The Collapse of Lehman Brothers, 2008

The Enron scandal might be the most infamous, but not many in recent times have had the impact that the collapse of Lehman Brothers had. It’s still the largest bankruptcy in U.S. history, with Lehman holding over $600 billion in assets. One of the many contributing factors to its demise was their use of a specific accounting manoeuver, which they called Repo 105.

Through this process of ‘creative accounting’, Lehman were able to classify short-term loans as sales and then use the cash proceeds from these ‘sales’ to reduce its liabilities in time for the year-end financial report. After the reports were published, Lehman then borrowed cash and repurchased its original assets. Using Repo 105, Lehman was able to artificially reduce its balance sheet by $50 billion.

In June 2008, Lehman announced a second-quarter loss of $2.8 billion and, following a failed takeover from state-run Korean Development Bank, investor confidence plummeted as Lehman’s stock lost around half of its value over concerns about the security of the bank.

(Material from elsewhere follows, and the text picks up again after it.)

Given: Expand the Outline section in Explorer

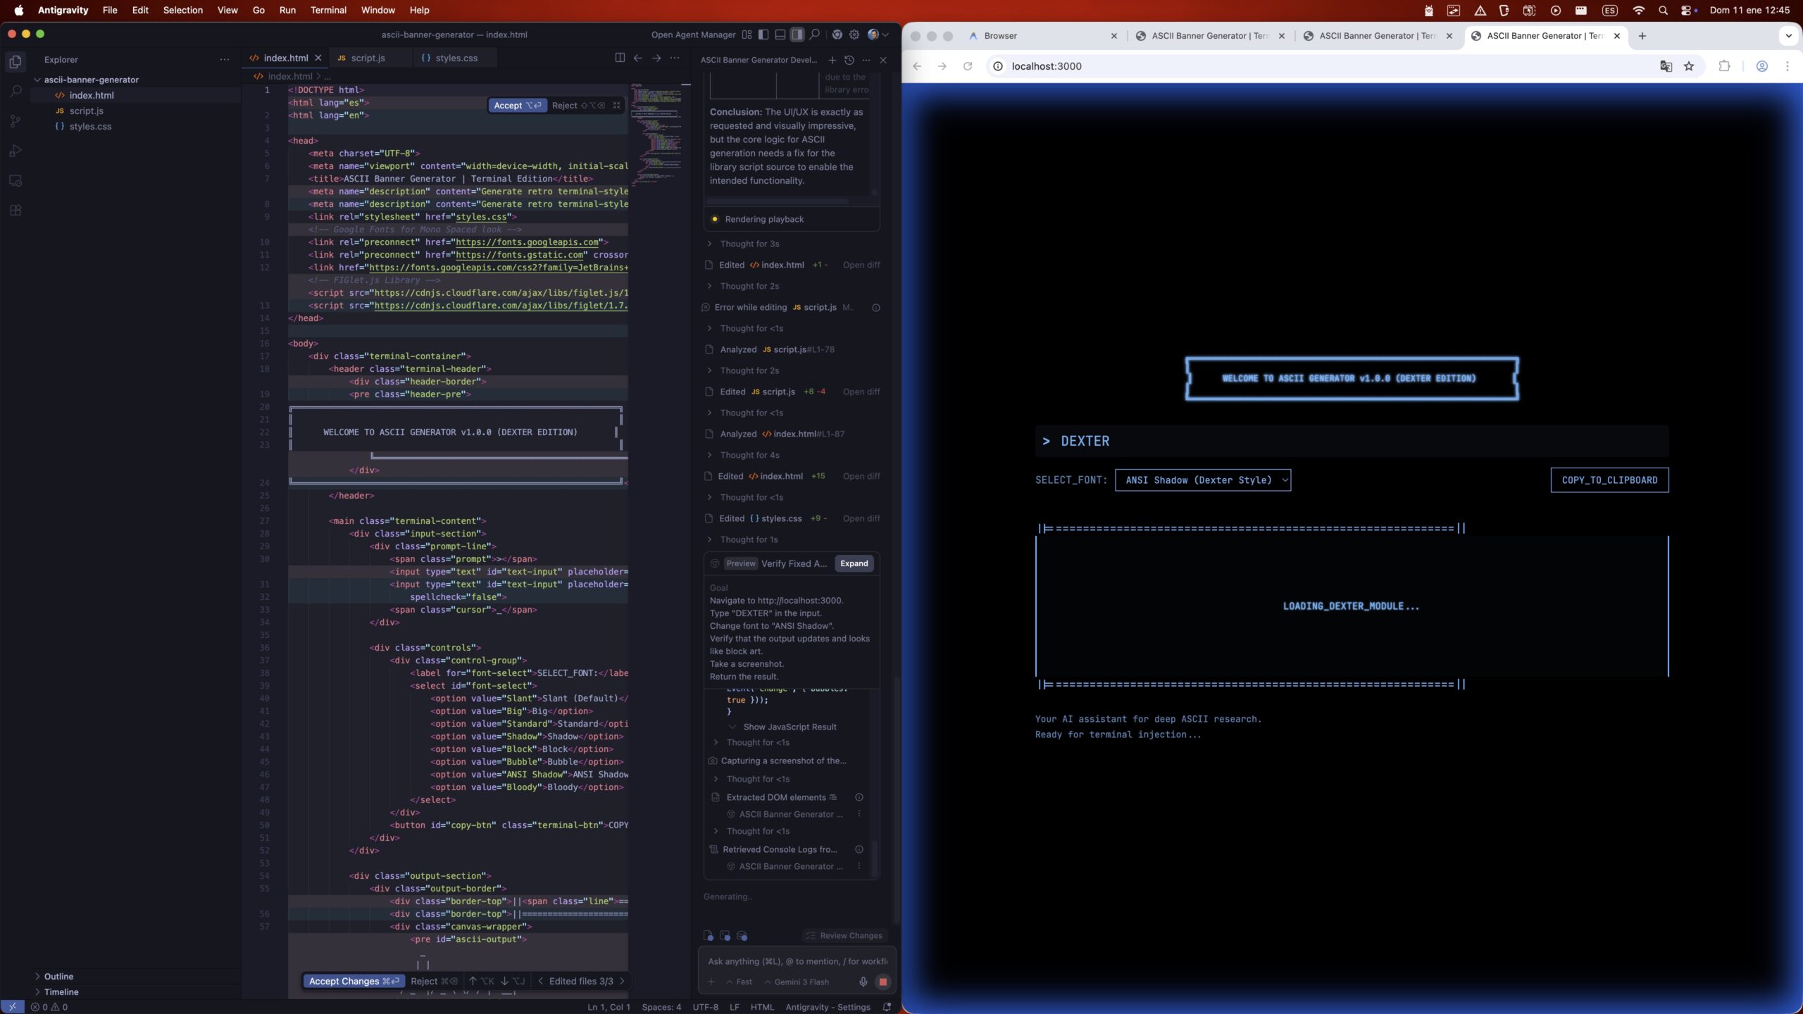Looking at the screenshot, I should 58,976.
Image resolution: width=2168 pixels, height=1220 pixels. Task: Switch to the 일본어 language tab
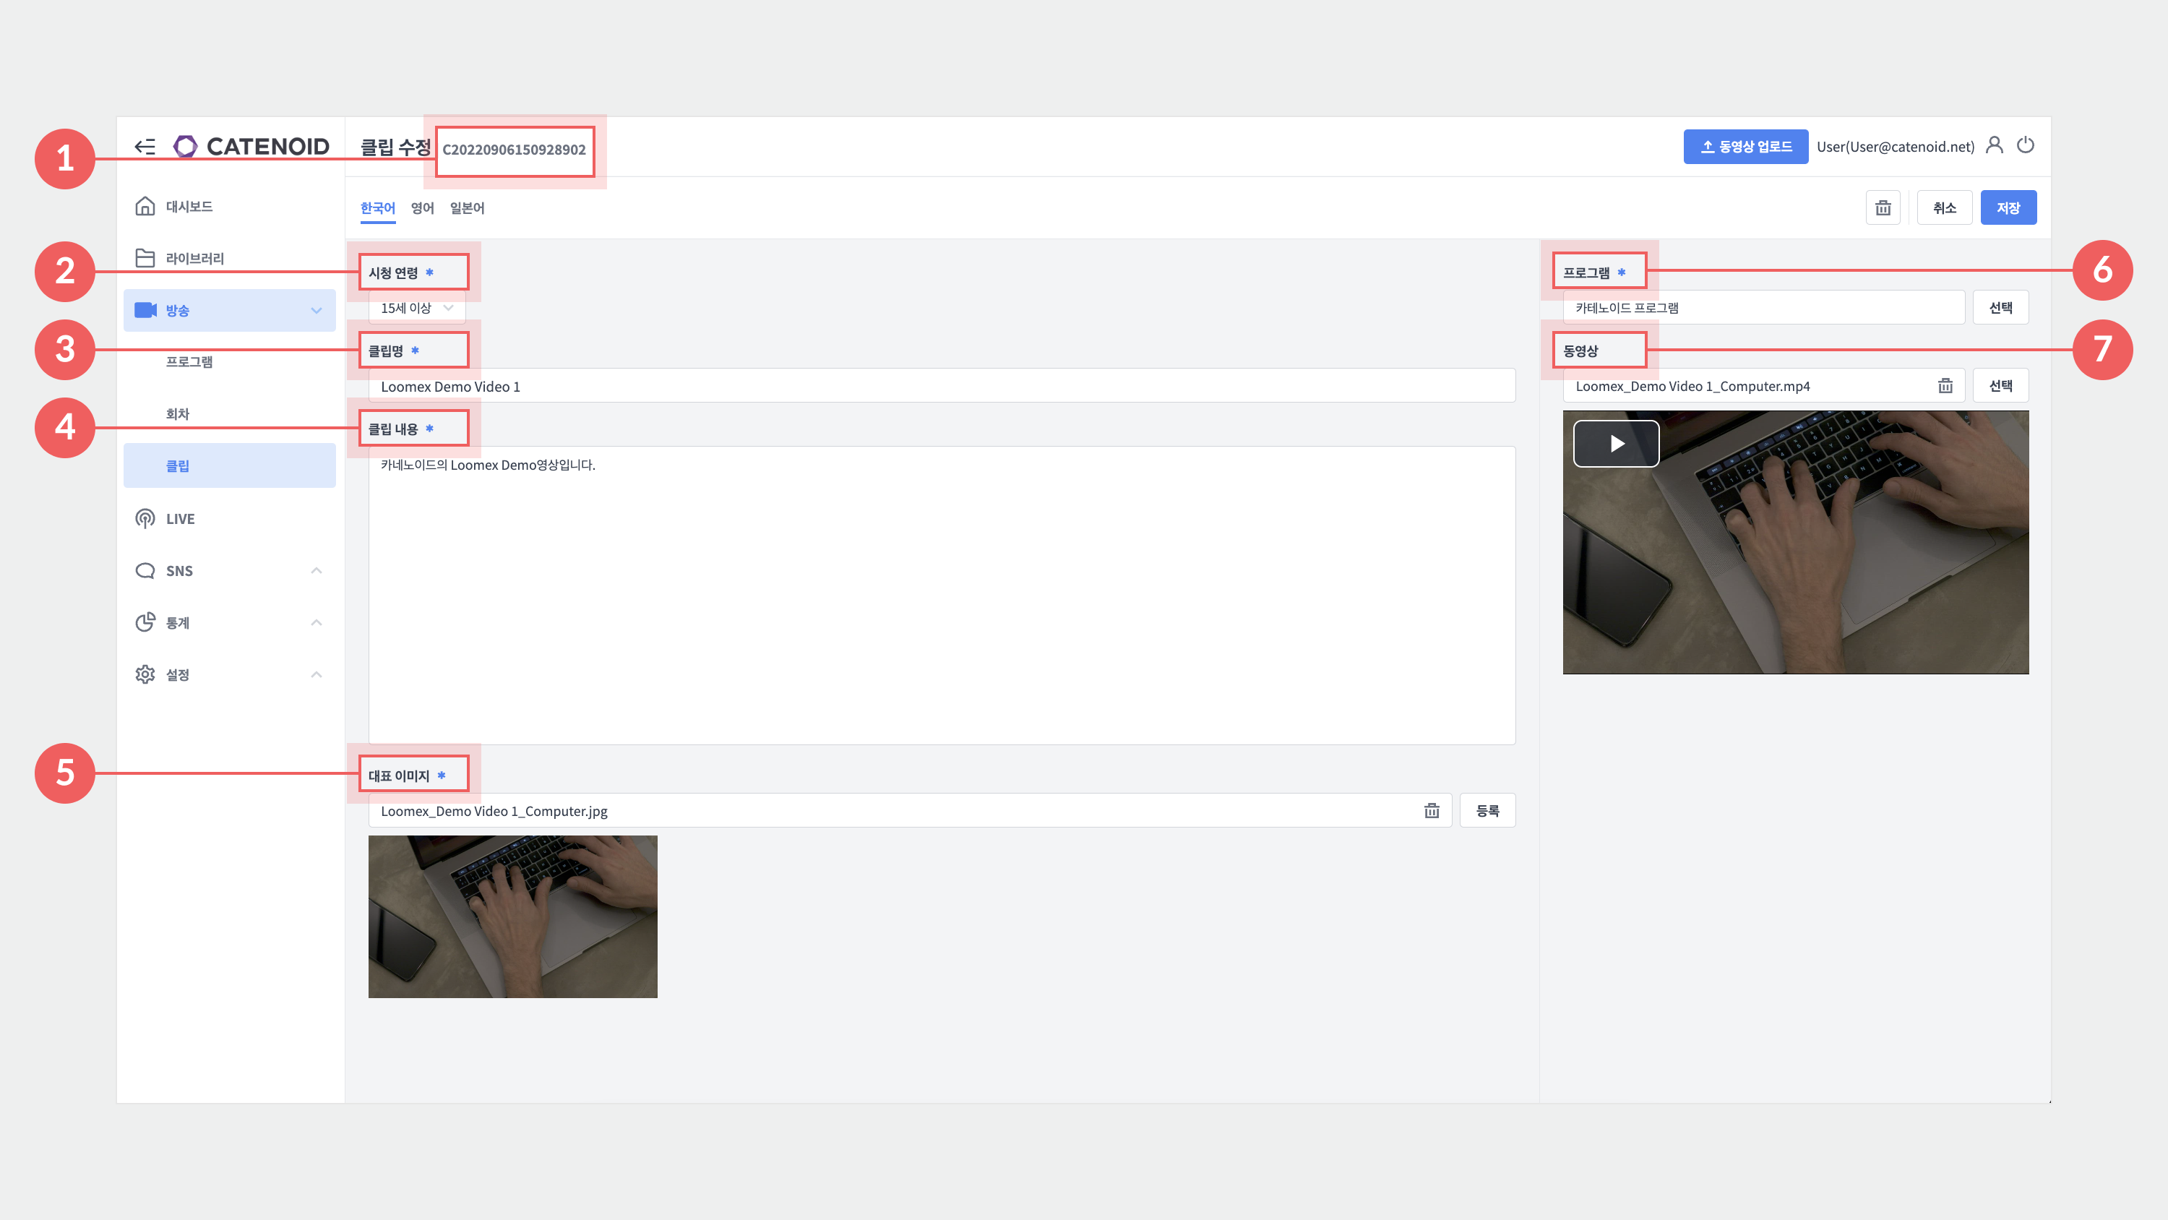(x=466, y=208)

Things moved quickly and on 10 September 2008 Lehman announced a loss of $3.9 billion. The following day, with the company searching for a buyer, its stock price dropped another 40%. Less than a week later, with shares tumbling 90%, they filed for bankruptcy. Global markets plummeted and it is generally held that Lehman’s collapsed played a major role in the subsequent global financial crisis, the effects of which are still being felt almost 10 years on.